The annual JFN conference in Arizona 2010

April 12, 2010, Phoenix, Arizona

“The new generation of Jewish leaders is very creative and trying to incorporate their philosophy and ideology while looking for their own meaning of Jewishness and Jewish Peoplehood”, President of the NADAV Foundation  Irina Nevzlin Kogan  told today. “The fact that young American Jews display ‘a whole range of liberal feelings’ means that Israel is very close and personal to them, and for me it’s a positive sign”, she added. Her remarks were conveyed during a panel discussion at a JFN (Jewish Funders Network) International Summit in Phoenix, Arizona entitled ‘Continuity and Discontinuity’.
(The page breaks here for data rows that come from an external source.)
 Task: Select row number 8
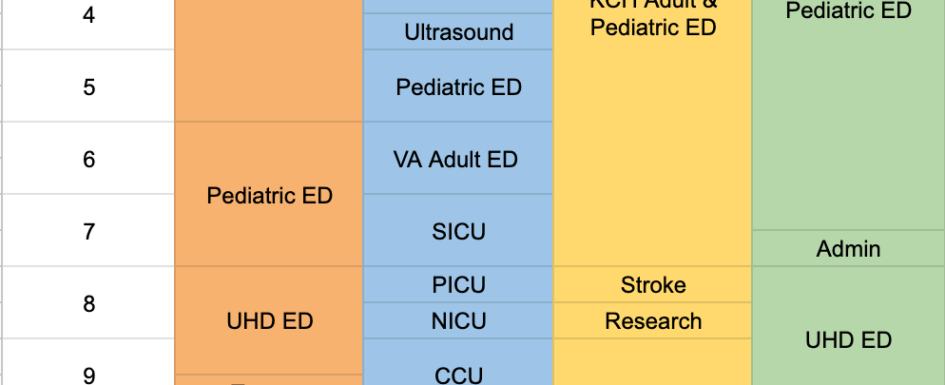(89, 302)
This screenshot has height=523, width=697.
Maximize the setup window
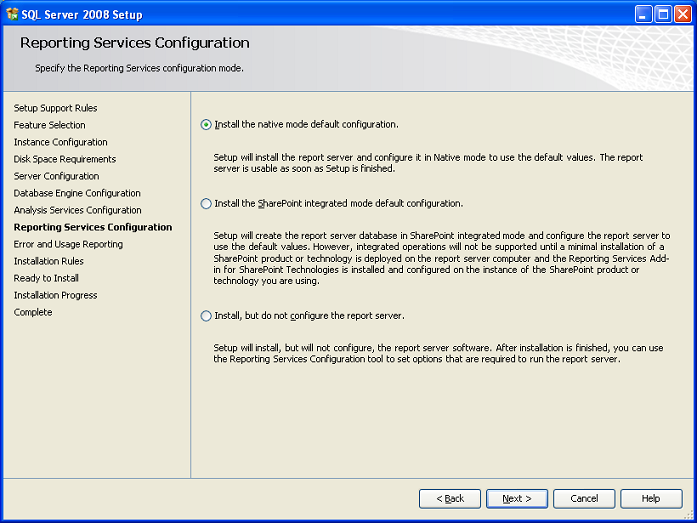[663, 14]
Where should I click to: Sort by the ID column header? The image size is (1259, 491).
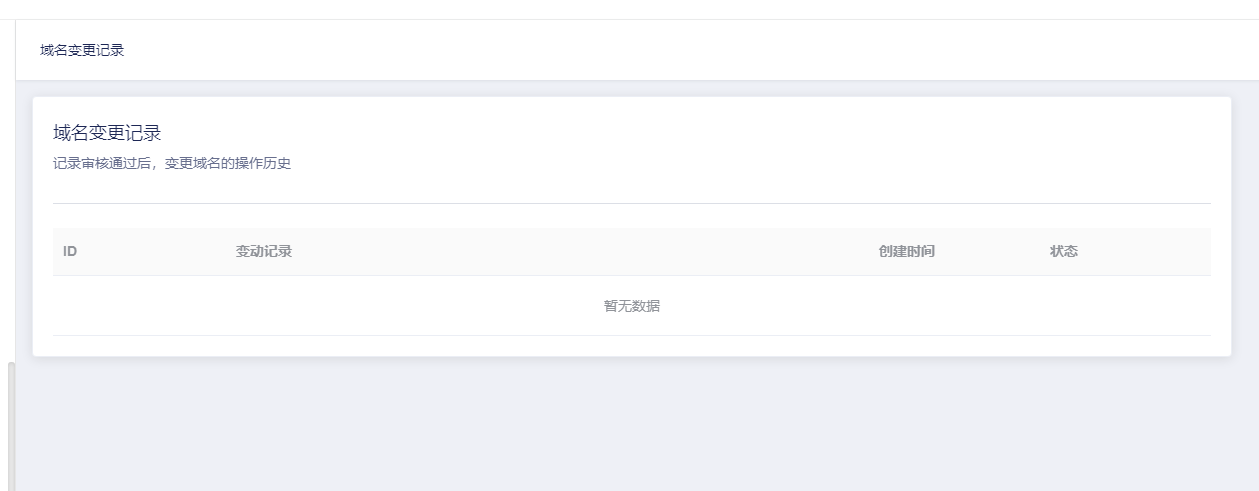[x=70, y=252]
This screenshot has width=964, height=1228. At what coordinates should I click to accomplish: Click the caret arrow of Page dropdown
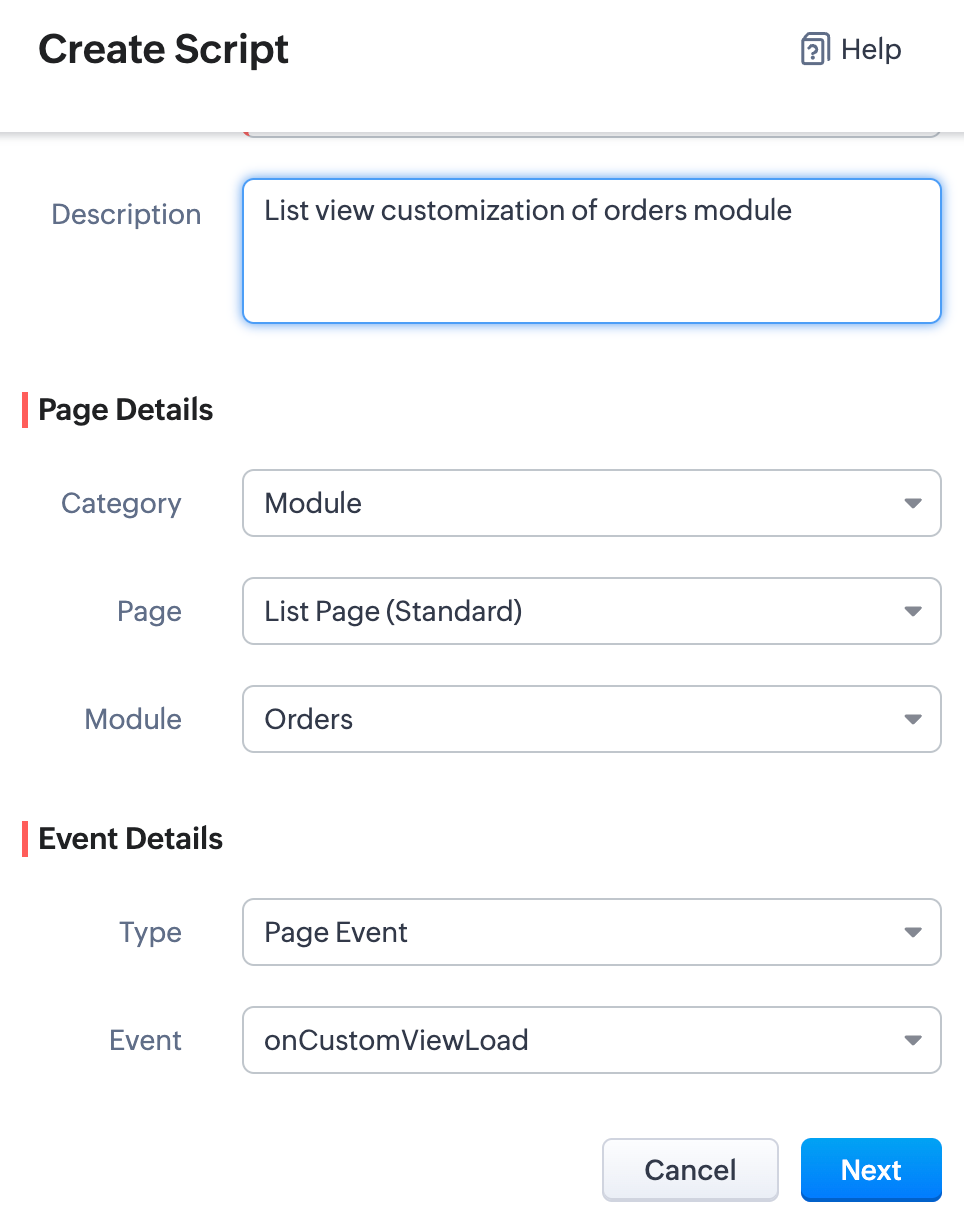(912, 612)
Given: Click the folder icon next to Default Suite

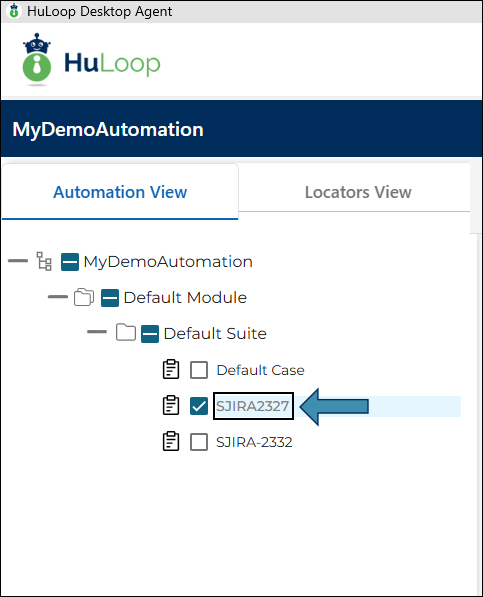Looking at the screenshot, I should coord(126,333).
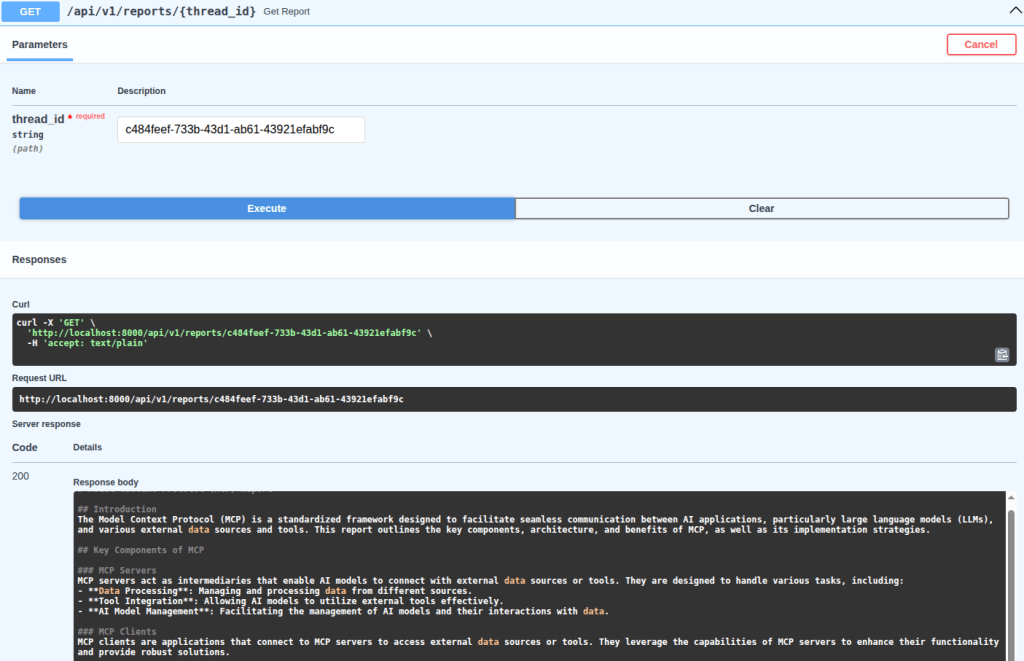Click the response body scrollbar up arrow
This screenshot has width=1024, height=661.
(1010, 498)
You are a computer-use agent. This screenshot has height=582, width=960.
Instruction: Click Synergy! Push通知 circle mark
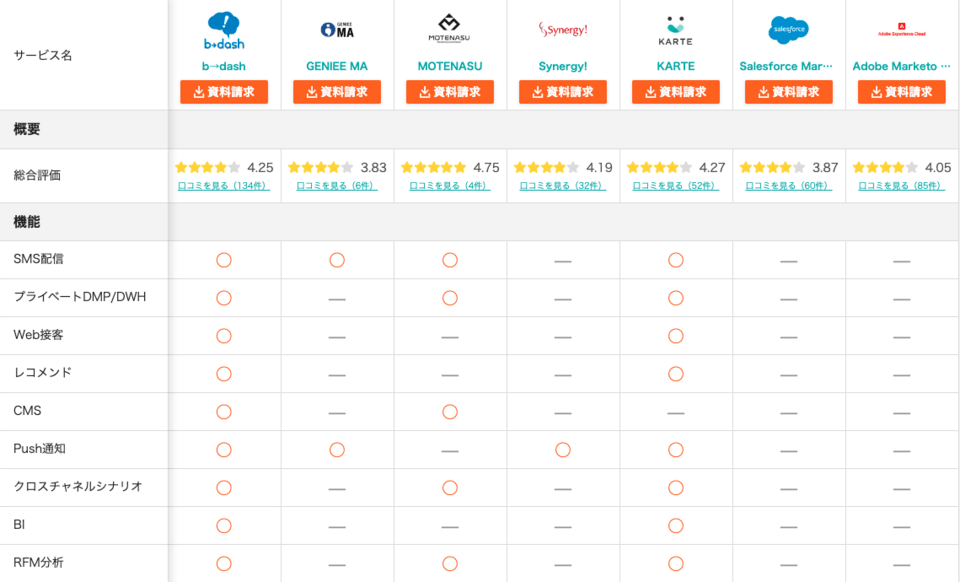563,450
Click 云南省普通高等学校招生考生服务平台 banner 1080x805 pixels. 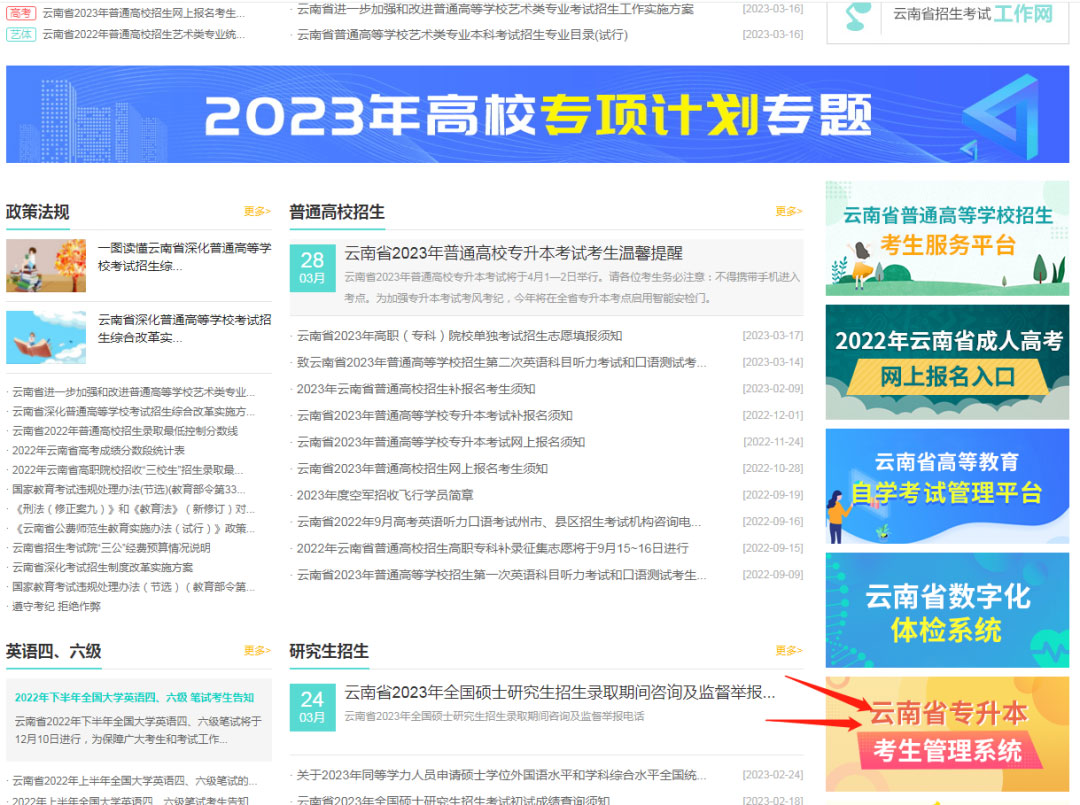tap(946, 238)
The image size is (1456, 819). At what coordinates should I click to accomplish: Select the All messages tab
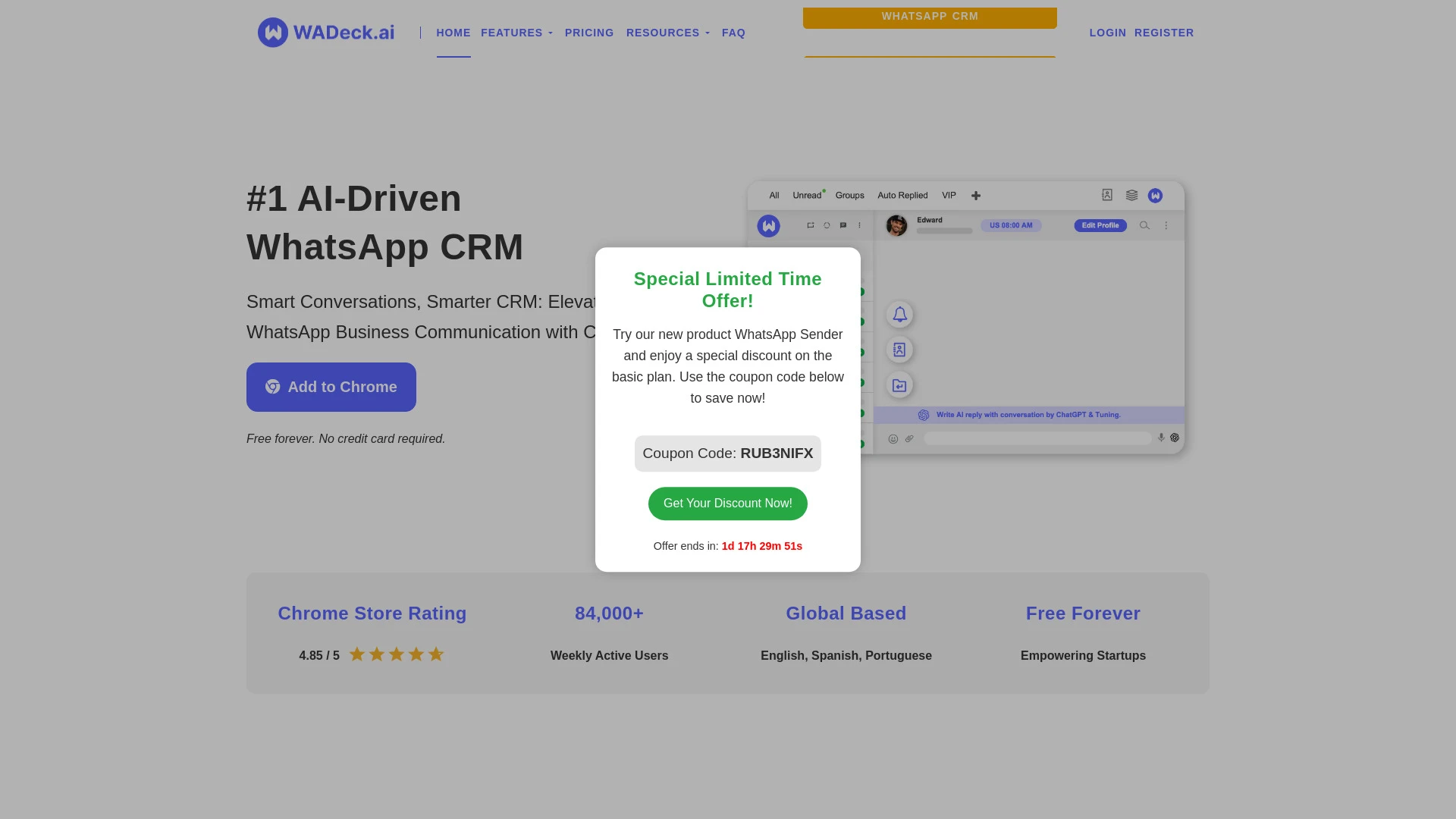(774, 195)
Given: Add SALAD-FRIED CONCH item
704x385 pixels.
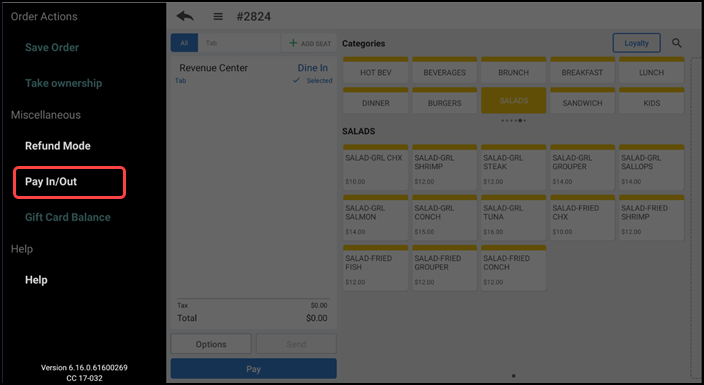Looking at the screenshot, I should (x=514, y=268).
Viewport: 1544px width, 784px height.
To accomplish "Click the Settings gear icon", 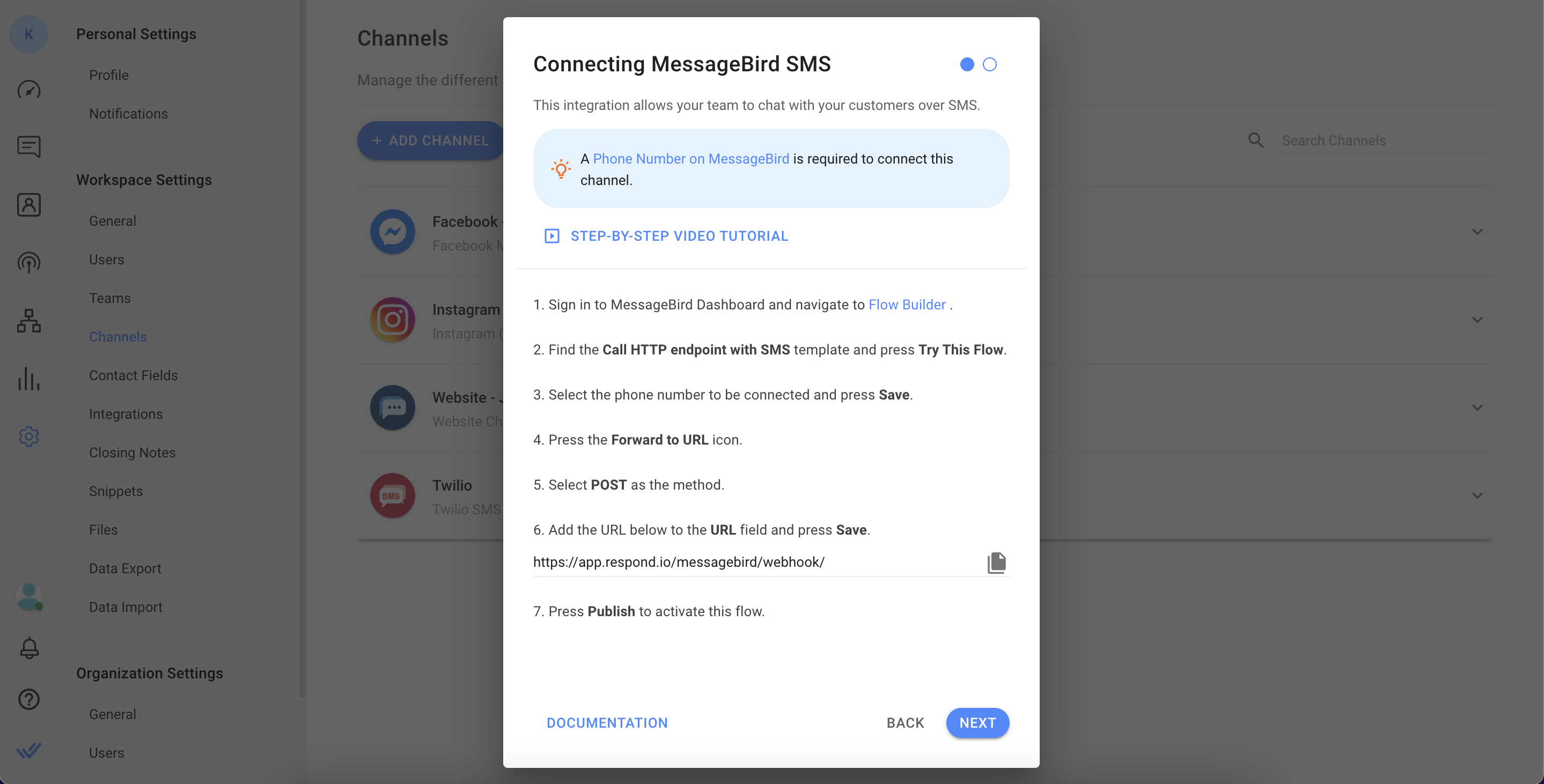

The plenary session was based on the results of an extensive survey of 6,773 young Jewish leaders in their 20s and 30s conducted by Professor of American Jewish History at the Jewish Theological Seminary Dr. Jack Wertheimer. The survey researched the respondents’ attitudes towards the Jewish people, Israel and collective Jewish action, as well as the implications of this for funders, existing Jewish organizations, and the likely configuration of Jewish communal life in the coming years. Mrs. Nevzlin Kogan participated in a panel addressing the implications of the survey results together with President of HUC-JIR Rabbi David Ellenson, and Samuel and Althea Stroum Assistant Professor of Jewish Studies at the University of Washington Professor Noam Pianko.

“I was much more concerned about whether Israel is relevant to young American Jews at all, because only when they care can we have a chance to create a dialog”, said Nevzlin Kogan. She added that Israelis cannot demand or expect unconditional loyalty to the politics of the State of Israel from young Jews in America, as they cannot expect from their peers in Israel an unconditional support of the policy of Israeli government.

Nevzlin Kogan also noted that while Israel is often perceived as a central theme in the Jewish world, recent research shows that young Jews believe a connection to the State of Israel is not among the primary factors in determining the collective Jewish identity. “As such, we must create new initiatives which will foster creative and productive dialogue between young Jews in Israel and in the Diaspora, which will hopefully produce joint projects, activities and experiences” she emphasized. “This will also expose young Israelis to the abundance of Jewish life in the Diaspora.”